* Exercise instructions:
1 > Answer these questions from the Verkle trie passage:
(a) What does each internal node store in place of a hash?
(b) How many values does the example trie contain?
(c) In single point evaluation, what proof does the prover compute?
2 > List every step that the Verkle trie passage says its explanation will cover, in order.

* Text passage:

☆ ☆ ☆ ☆

The key difference is that each internal node stores a polynomial commitment $C = [p(s)]_1$ covering all its children, rather than a hash. To verify that a child $y_i$ is the $i$ -th child of a parent with commitment $C$ , we use KZG commitments. The verifier must store the root commitment to be checked against.

Verkle trie example

In the above illustration, I've constructed a simple example of a Verkle trie with a branching factor of 4 (2 bits per segment) and a key length of 8 bits. The trie contains 6 values. Note that this is a compact trie: inner nodes are merged when there's no branching, so paths are only split where multiple children exist. The leaves marked with red have the values we want to prove (or some derivation of it), and the red inner nodes contain the commitments we have to send to the verifier. First, we'll remind ourselves how to prove a single value, then how to prove multiple values with a single polynomial, and finally how random evaluation allows proving multiple values across different polynomials with a single proof. I won't bother too much with derivations here, but focus on the equations needed for the verifier. If you're only here for the Solidity implementation details, feel free to skip the following section.

Single point evaluation

For a polynomial $p(X)$ with commitment $C = [p(s)]_1$ , proving that $p(z) = y$ relies on the polynomial remainder theorem. If $p(z) = y$ , then $z$ is a root of $p(X) - y$ , meaning:

p(X) - y = (X - z) \cdot q(X)

The prover computes a proof $\pi = [q(s)]_1$ and the verifier checks:

e(\pi, [s - z]_2) = e(C - [y]_1, H)

☆ ☆ ☆ ☆

(Element and text location data)
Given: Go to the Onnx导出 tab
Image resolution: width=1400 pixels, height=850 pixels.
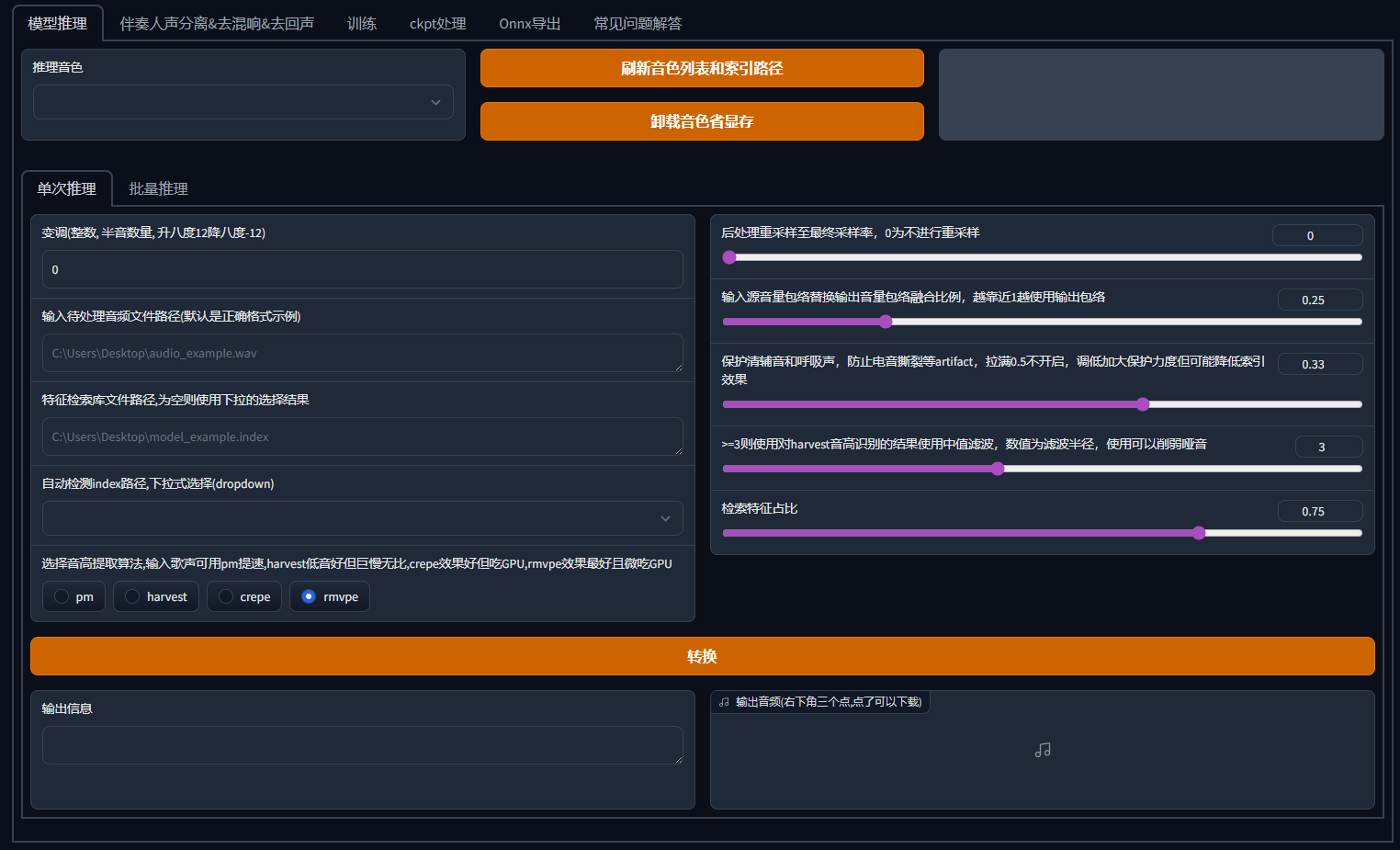Looking at the screenshot, I should tap(529, 24).
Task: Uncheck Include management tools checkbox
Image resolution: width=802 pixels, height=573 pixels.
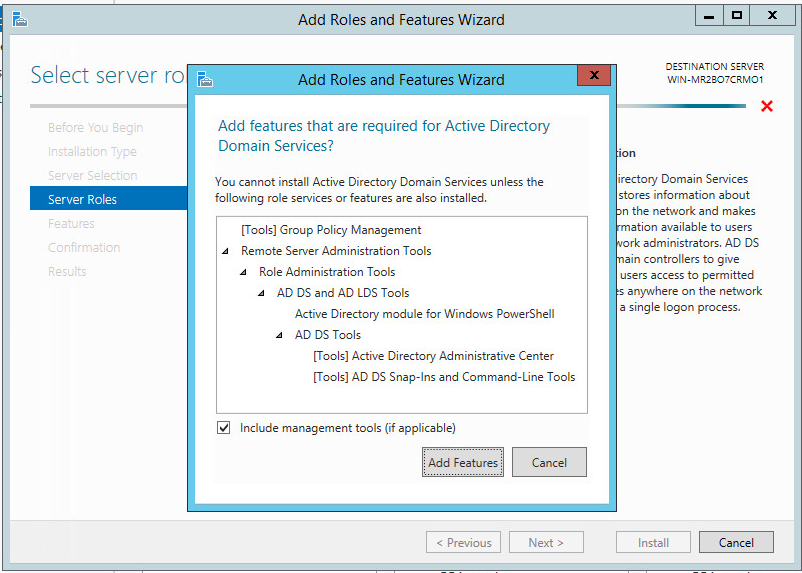Action: point(223,428)
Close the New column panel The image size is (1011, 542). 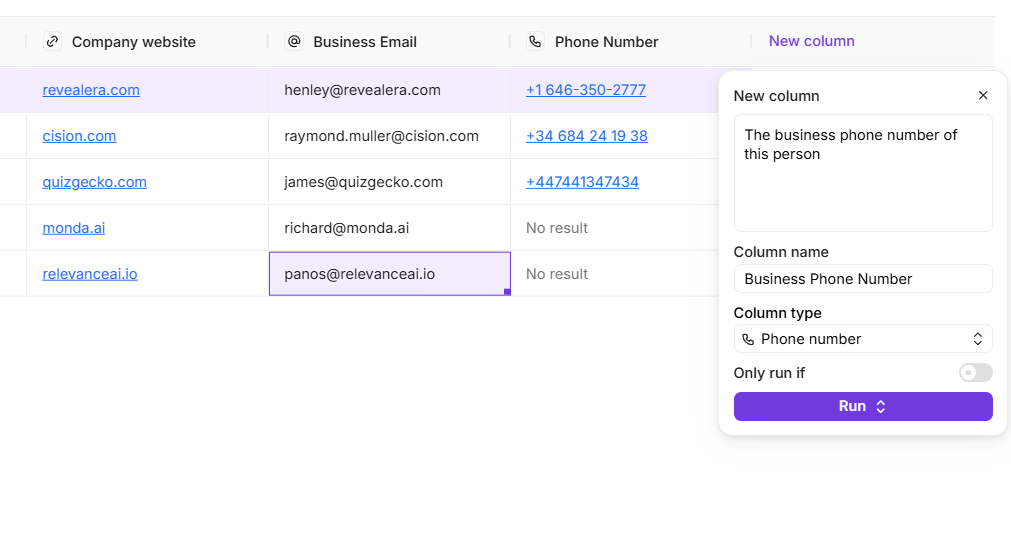click(x=982, y=96)
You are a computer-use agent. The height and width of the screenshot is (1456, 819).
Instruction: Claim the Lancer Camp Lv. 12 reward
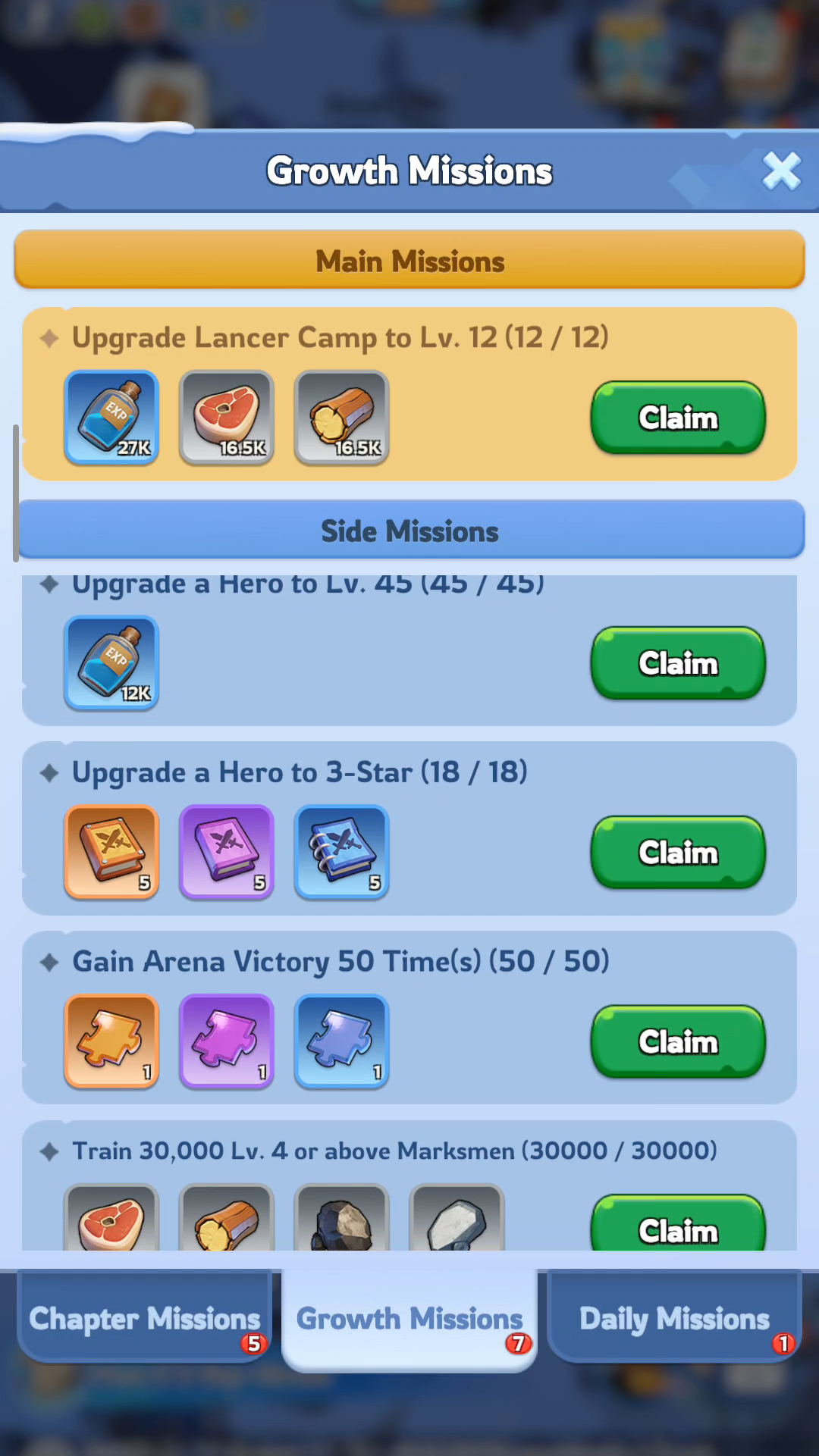coord(678,418)
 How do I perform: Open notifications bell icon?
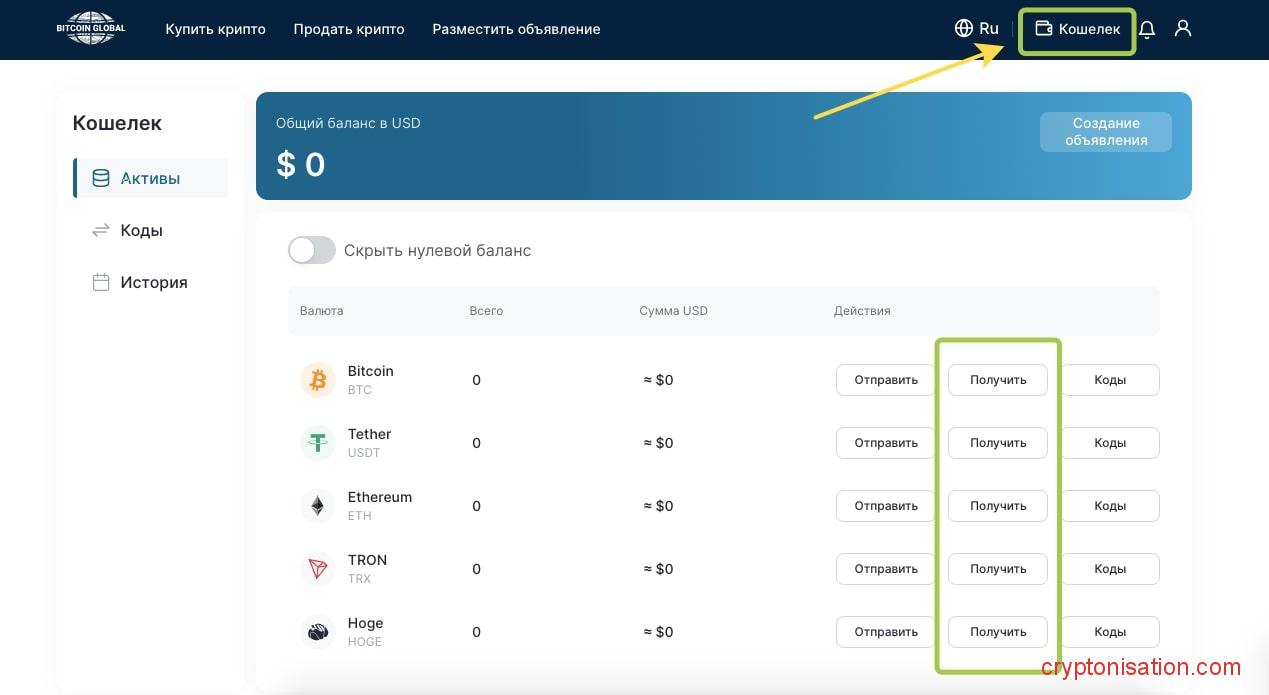pyautogui.click(x=1147, y=29)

☆ ☆ ☆ ☆

* Answers to the tasks:
1 >
(a) A polynomial commitment C = [p(s)]_1 covering all its children.
(b) 6.
(c) π = [q(s)]_1.

2 >
1. How to prove a single value
2. How to prove multiple values with a single polynomial
3. How random evaluation allows proving multiple values across different polynomials with a single proof